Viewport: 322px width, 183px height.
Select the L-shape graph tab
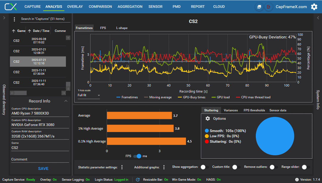pyautogui.click(x=122, y=28)
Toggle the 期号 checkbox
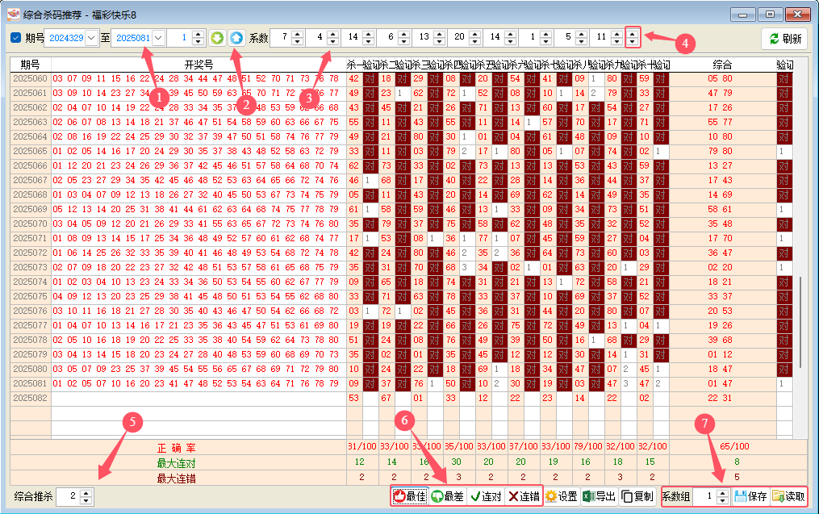 pos(16,38)
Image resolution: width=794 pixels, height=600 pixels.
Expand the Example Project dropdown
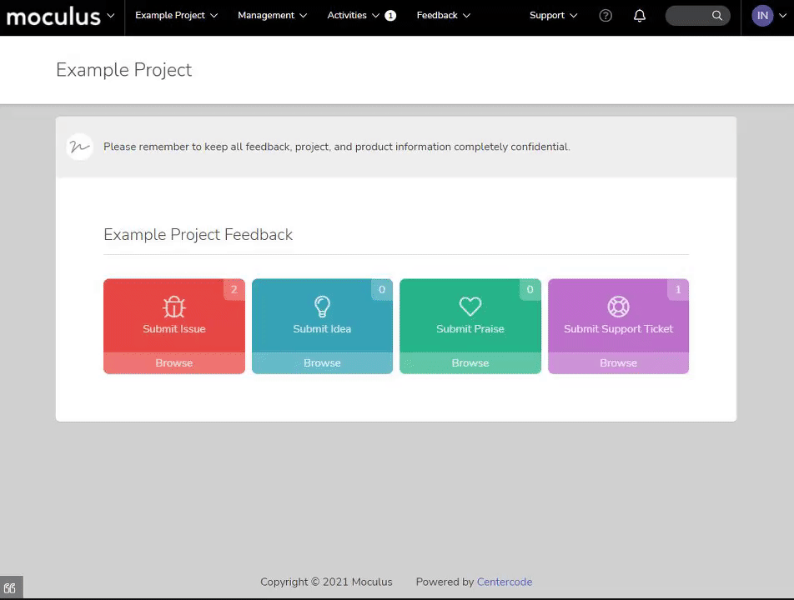(176, 15)
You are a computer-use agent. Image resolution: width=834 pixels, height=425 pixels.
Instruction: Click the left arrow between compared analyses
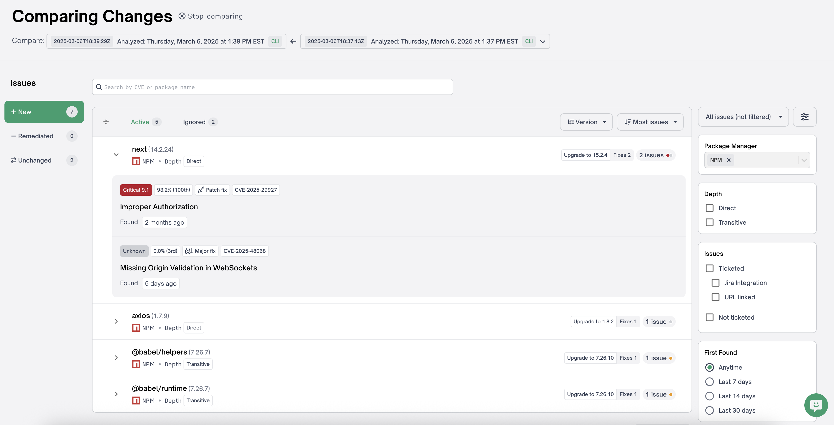click(293, 41)
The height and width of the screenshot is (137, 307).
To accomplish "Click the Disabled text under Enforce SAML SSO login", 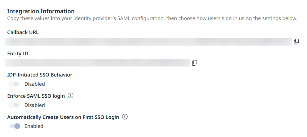I will (x=35, y=105).
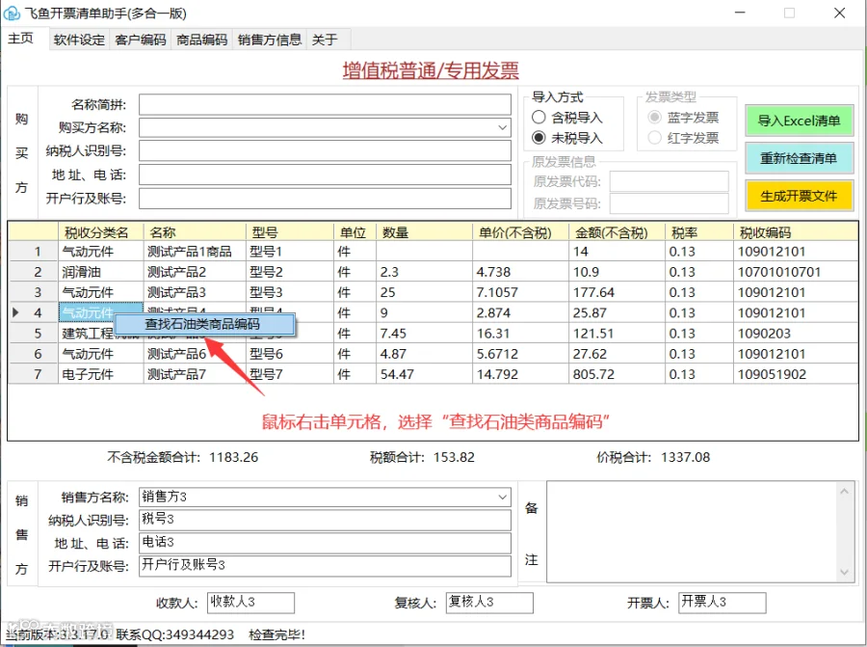Switch to the 客户编码 tab
The width and height of the screenshot is (867, 647).
141,40
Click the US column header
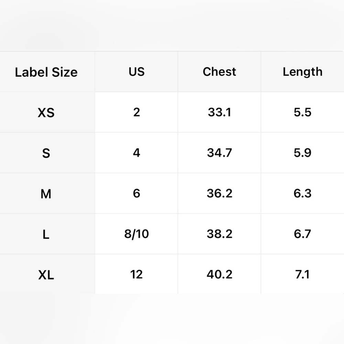Screen dimensions: 344x344 tap(137, 72)
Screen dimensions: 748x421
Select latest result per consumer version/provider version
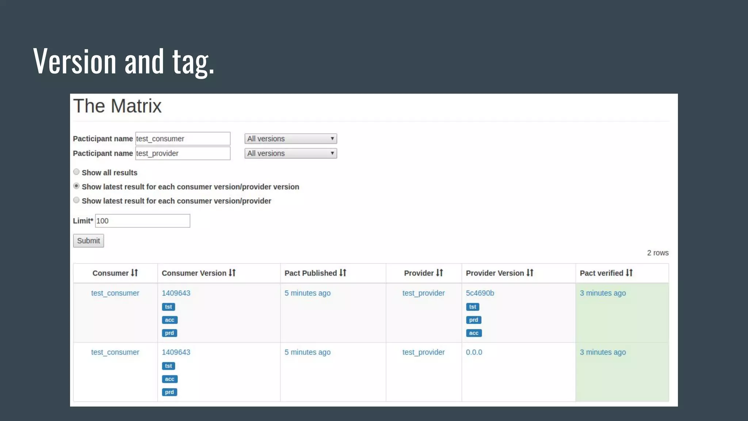(x=76, y=186)
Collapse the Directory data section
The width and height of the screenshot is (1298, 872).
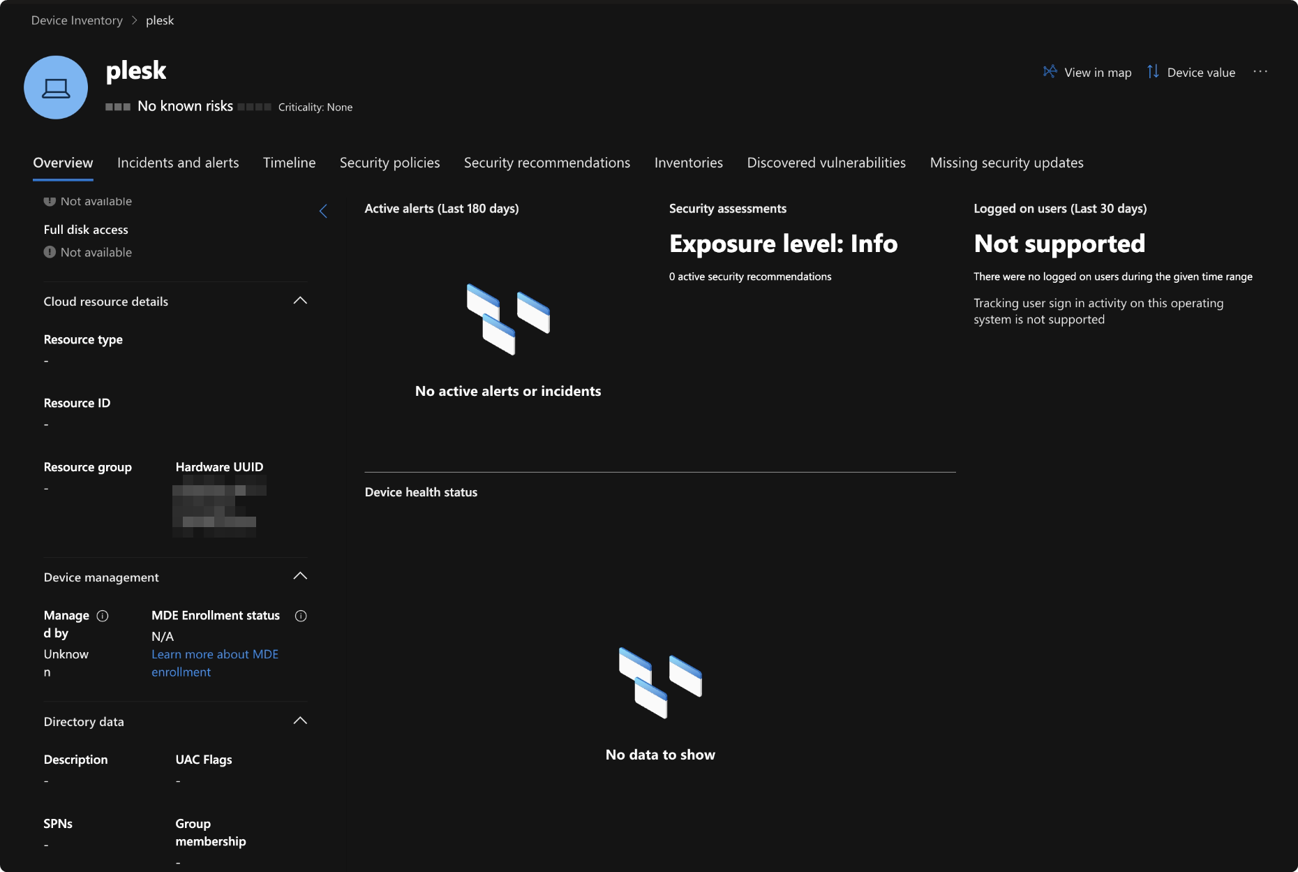pyautogui.click(x=300, y=720)
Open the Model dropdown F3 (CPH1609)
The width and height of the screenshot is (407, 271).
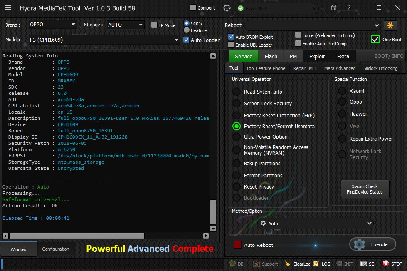click(104, 40)
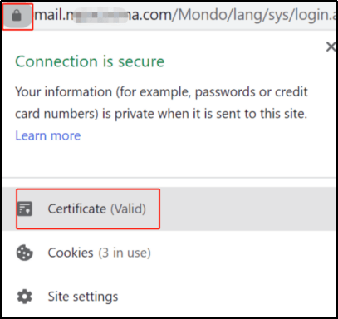Image resolution: width=338 pixels, height=319 pixels.
Task: Click the Connection is secure heading
Action: pos(90,61)
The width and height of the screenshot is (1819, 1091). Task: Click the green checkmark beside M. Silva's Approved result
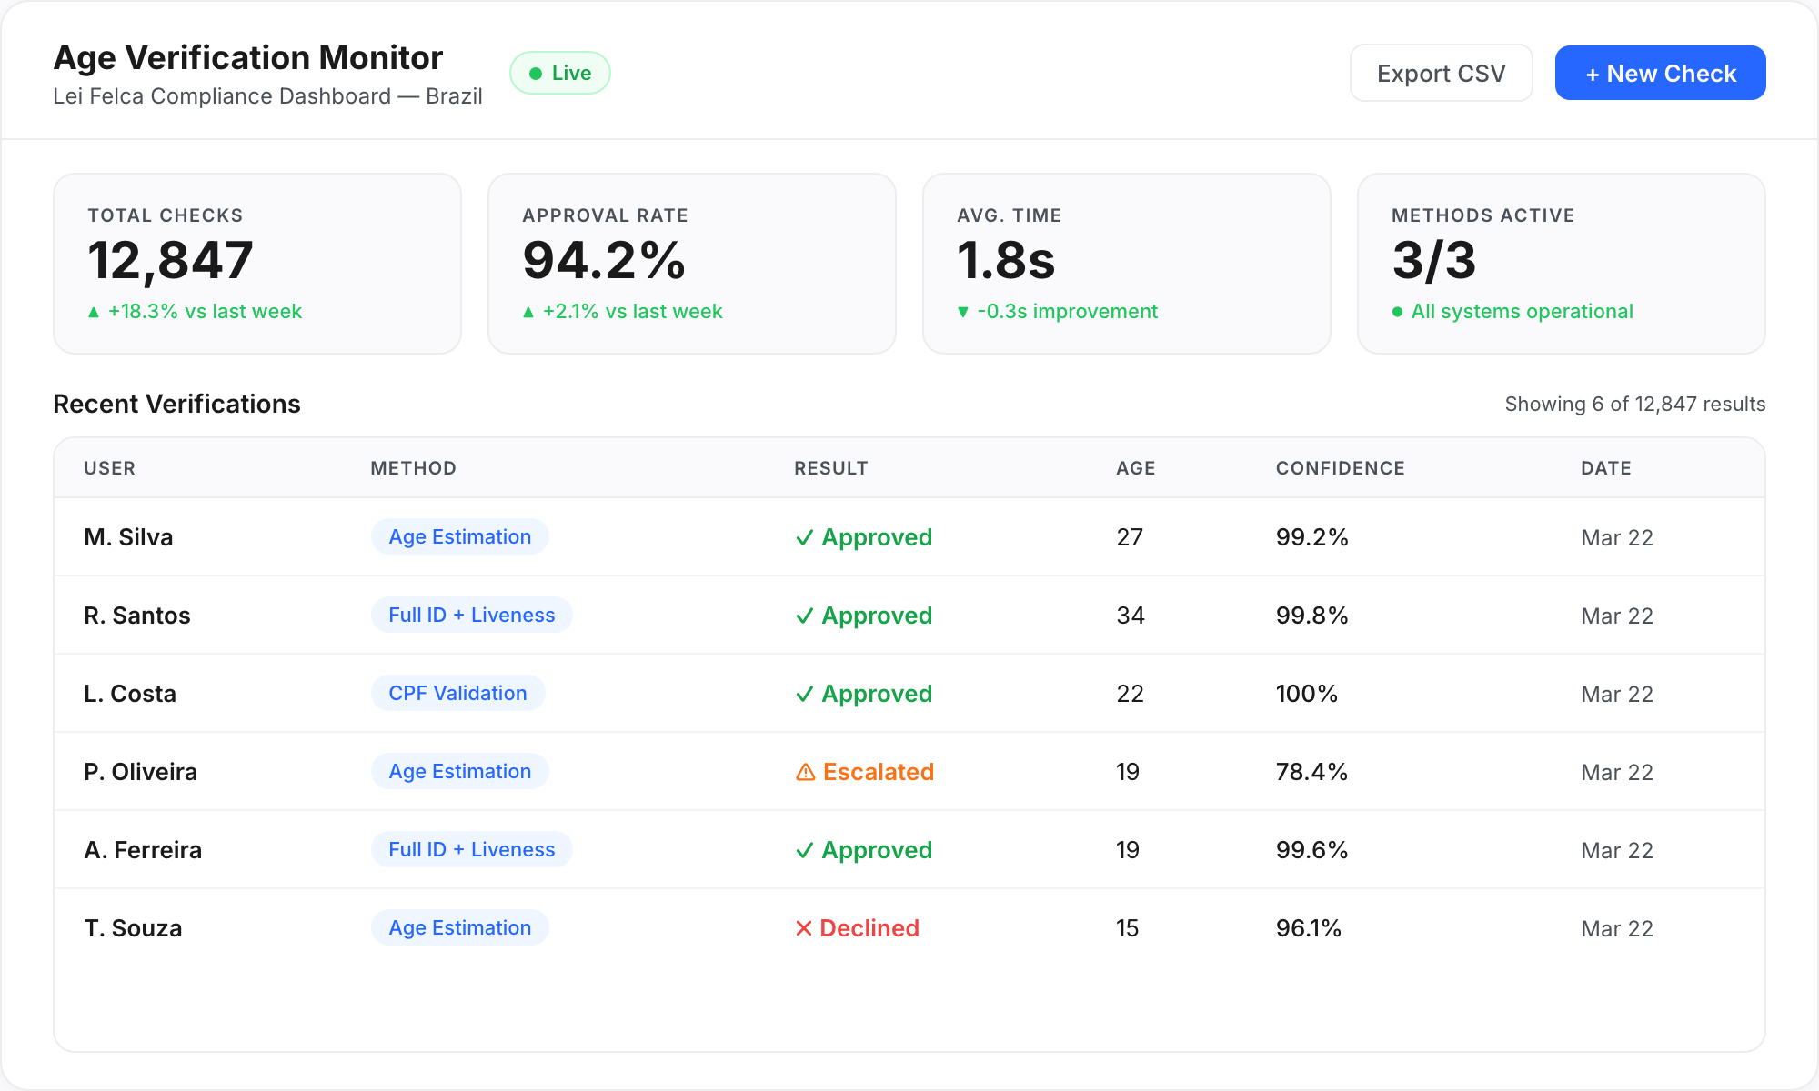tap(803, 537)
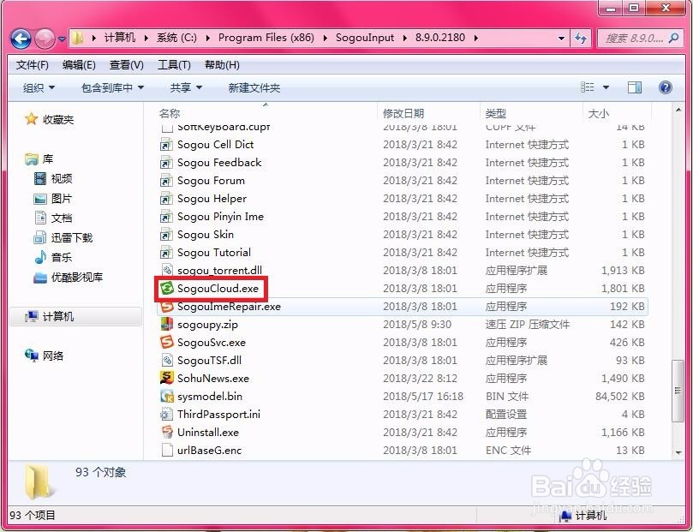Toggle the preview pane icon

(634, 87)
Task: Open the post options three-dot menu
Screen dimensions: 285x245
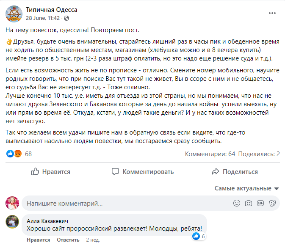Action: coord(272,13)
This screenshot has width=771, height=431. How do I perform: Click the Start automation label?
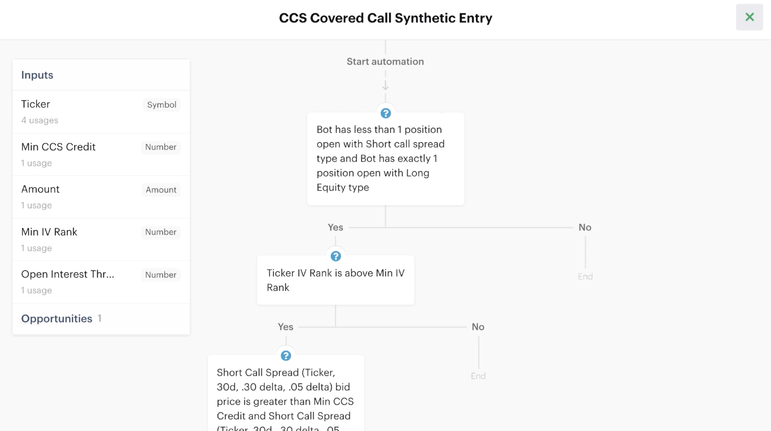click(x=385, y=61)
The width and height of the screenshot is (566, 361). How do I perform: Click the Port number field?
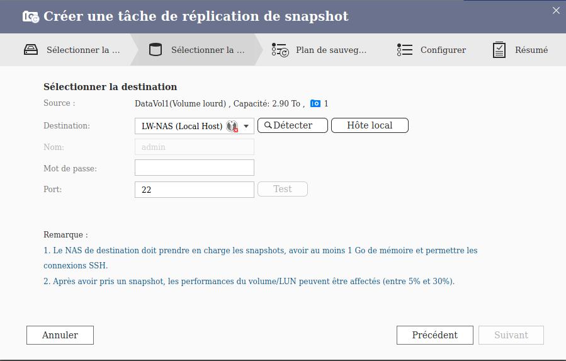[194, 189]
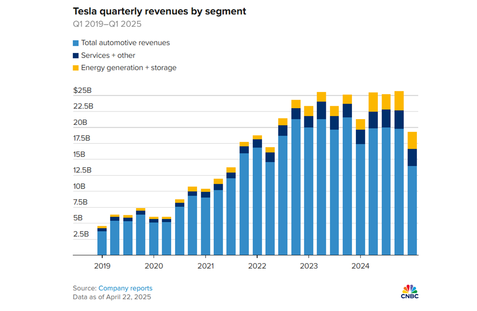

### Prompt
Put each line from the one containing "Screen dimensions: 748x421" through the end of the items into a JSON list of strings, one string per line, without blank lines. Leave the pictures out.

### Result of the task
[
  "Screen dimensions: 748x421",
  "Select latest result per consumer version/provider version",
  "(x=76, y=186)",
  "Collapse the Directory data section",
  "The width and height of the screenshot is (1298, 872).",
  "pyautogui.click(x=300, y=720)",
  "Open the Model dropdown F3 (CPH1609)",
  "The width and height of the screenshot is (407, 271).",
  "click(104, 40)",
  "Image resolution: width=338 pixels, height=319 pixels.",
  "Task: Click the Connection is secure heading",
  "Action: pos(90,61)",
  "The width and height of the screenshot is (1819, 1091). Task: Click the green checkmark beside M. Silva's Approved result",
  "tap(803, 537)",
  "Toggle the preview pane icon",
  "(634, 87)",
  "Task: Open the post options three-dot menu",
  "Screen dimensions: 285x245",
  "Action: coord(272,13)",
  "This screenshot has width=771, height=431. How do I perform: Click the Start automation label?",
  "click(x=385, y=61)",
  "The width and height of the screenshot is (566, 361). How do I perform: Click the Port number field?",
  "[194, 189]"
]